I grew a little emotional this past weekend as I grieved over the hobbies and activities that I no longer have the physical ability to pursue.
I miss gardening. I am eager to pick up my paint brush. I wish that I could keep up with my household routine and that I had the energy to complete a project in a timely manner. I wish that I had answers for why my body is too tired and fatigued to do the things I could once do even just a year ago.
And these circumstances have me wondering about you. I tend to write under the assumption that you are healthy and well and able-bodied. But maybe you aren’t.
Perhaps like me lately, creating success at home is not so much about following cleaning routines and finding your decorating style as it is just getting out of bed or taking advantage of a burst of energy to tackle that chore that’s been hanging over your head. Maybe it’s wondering how you are going to manage getting dinner on the table.
Those are the circumstances that I find myself in more often than not. But I strongly believe in the importance of a clean, organized, comfortable home, and refuse to give that up. So I have been trying to create a more manageable household routine that accommodates my limitations.
7 Tips for Creating a Successful Household Routine
*denotes affiliate links to products and services I use and recommend.
Listen to Your Body
To start, I’ve become a student of my body, paying attention to patterns in the timing and triggers of good days and not-so-good days as well as paying attention to what time/s of day that I feel best.
Hopefully, this will help me plan accordingly.
Make a List of What You Can Do
I’m also trying to focus on the positive by writing down what I can do like wiping down surfaces, washing clothes, unloading the dishwasher, making the bed and other tasks that don’t require a lot of exertion.
Break Chores into Tiny To-Do’s
For example, instead of cleaning the bathroom on Tuesdays, I’ll spread that chore out throughout the week. Monday I might wipe down the mirrors. Tuesday I will clean the toilet…
Keep a Daily Maintenance Routine
A daily routine will eliminate or reduce the amount of cleaning you have to do. I can go a long while in between cleanings when I squeegee the shower and spray it down with a daily spray after each use. Melissa Maker of Clean My Space suggests that you might not ever need to clean your shower again if you maintain it daily.
Know Your Limits
Knowing what you can’t or shouldn’t do is just as important as knowing what you can do. It does not pay to push the limits which I’ve tested. So, assign those chores to the other members of your household, allow a willing friend to help, or hire help.
I know how hard it is to one, accept your limitations and two, ask for help. But I’ve learned that loved ones want to help and appreciate the opportunity to do so. My Christmas tree would very likely still be standing in my living room if I hadn’t asked for help.
Take Advantage of Online Services
I’ve become more of an online shopper these days and am taking advantage of delivery/membership services like Grove Collaborative and Young Living.
If you’re in my Facebook group for email subscribers, you may have seen the live video I shared on the products I order through *Grove Collaborative.
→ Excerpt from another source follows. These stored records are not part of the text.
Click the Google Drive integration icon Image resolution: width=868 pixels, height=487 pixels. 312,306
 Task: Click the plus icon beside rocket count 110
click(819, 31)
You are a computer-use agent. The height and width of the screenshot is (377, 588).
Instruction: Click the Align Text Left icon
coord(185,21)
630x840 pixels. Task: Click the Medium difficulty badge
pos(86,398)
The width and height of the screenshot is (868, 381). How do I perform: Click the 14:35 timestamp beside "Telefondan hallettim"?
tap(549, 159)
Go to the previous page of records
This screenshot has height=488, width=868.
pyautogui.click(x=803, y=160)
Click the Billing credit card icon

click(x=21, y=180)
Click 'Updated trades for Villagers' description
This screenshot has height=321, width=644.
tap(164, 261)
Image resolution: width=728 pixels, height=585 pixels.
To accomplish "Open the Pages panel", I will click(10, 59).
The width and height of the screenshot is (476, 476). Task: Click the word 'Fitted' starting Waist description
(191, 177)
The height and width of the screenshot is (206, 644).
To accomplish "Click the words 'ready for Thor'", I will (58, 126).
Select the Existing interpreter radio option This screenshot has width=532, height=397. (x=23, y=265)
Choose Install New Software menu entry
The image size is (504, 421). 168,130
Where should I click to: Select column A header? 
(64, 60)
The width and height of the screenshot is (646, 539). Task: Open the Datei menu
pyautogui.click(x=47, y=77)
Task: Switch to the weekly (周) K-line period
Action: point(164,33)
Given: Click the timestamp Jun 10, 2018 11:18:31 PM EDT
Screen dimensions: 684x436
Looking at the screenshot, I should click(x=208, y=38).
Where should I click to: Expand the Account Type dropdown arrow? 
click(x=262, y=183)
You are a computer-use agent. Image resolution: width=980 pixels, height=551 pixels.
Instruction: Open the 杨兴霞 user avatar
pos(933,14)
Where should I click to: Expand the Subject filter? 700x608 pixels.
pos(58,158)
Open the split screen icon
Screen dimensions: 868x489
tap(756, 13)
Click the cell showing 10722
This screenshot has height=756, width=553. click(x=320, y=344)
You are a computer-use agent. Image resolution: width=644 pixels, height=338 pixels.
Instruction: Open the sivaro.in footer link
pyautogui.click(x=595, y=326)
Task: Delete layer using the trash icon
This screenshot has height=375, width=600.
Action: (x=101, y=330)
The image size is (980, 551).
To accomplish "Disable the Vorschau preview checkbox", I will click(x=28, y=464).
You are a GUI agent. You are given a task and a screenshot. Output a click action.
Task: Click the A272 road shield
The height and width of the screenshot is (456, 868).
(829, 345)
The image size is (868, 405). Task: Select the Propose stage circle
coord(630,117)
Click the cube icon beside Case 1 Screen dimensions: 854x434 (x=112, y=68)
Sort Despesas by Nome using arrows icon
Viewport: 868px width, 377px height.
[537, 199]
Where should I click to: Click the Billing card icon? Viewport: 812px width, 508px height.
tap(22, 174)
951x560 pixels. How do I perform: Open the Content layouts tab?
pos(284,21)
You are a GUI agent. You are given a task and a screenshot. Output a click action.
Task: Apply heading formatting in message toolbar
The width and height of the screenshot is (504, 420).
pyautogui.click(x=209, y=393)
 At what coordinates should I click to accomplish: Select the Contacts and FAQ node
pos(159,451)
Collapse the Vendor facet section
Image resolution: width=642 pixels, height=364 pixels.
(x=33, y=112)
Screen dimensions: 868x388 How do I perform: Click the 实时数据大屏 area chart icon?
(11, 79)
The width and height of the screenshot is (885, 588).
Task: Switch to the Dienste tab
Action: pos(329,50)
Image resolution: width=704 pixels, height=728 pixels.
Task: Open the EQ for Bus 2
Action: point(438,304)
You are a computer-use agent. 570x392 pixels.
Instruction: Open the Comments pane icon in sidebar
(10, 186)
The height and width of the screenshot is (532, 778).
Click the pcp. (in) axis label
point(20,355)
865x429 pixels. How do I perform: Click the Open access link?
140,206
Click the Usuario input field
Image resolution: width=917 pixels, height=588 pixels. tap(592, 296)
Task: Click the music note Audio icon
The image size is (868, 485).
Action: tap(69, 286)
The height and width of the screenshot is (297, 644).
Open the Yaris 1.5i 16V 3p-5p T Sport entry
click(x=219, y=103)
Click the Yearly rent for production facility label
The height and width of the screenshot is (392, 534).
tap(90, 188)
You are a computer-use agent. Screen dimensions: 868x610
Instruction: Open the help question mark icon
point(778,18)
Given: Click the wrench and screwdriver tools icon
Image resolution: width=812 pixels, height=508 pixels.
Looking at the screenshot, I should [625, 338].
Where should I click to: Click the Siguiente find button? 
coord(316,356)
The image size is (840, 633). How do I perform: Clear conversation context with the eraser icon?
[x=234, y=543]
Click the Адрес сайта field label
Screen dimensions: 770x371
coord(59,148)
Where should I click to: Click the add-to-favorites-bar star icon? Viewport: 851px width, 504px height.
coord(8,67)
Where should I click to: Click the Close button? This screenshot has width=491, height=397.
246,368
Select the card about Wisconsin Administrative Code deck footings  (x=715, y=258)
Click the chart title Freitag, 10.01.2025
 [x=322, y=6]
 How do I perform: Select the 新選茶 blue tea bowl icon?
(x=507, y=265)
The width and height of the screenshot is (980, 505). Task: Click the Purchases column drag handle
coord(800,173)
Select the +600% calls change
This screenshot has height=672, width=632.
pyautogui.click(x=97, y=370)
They have everything from candles to dish towels to beauty products to paper goods to cleaning supplies. And they’re all natural.
I haven’t tried it yet, but Amazon Prime has an *online pantry service as well. I also recently discovered Thrive Market and will be exploring that option for healthy food and natural products.
As I mention in my book, different stages of life call for adapting our expectations and standards. Right now, I just want clutter free surfaces, an empty kitchen sink and a clean bathroom while dusting, mopping, vacuuming and deep cleaning have dropped down on the priority list.
And as I get used to doing less, I’m reminded of something I’ve said on this blog many times before, but I think it bears repeating.
Productivity is not the measure of your worth.
I’d love to know if you have dealt with similar circumstances. If so, do you have any tips or strategies for creating a successful household routine?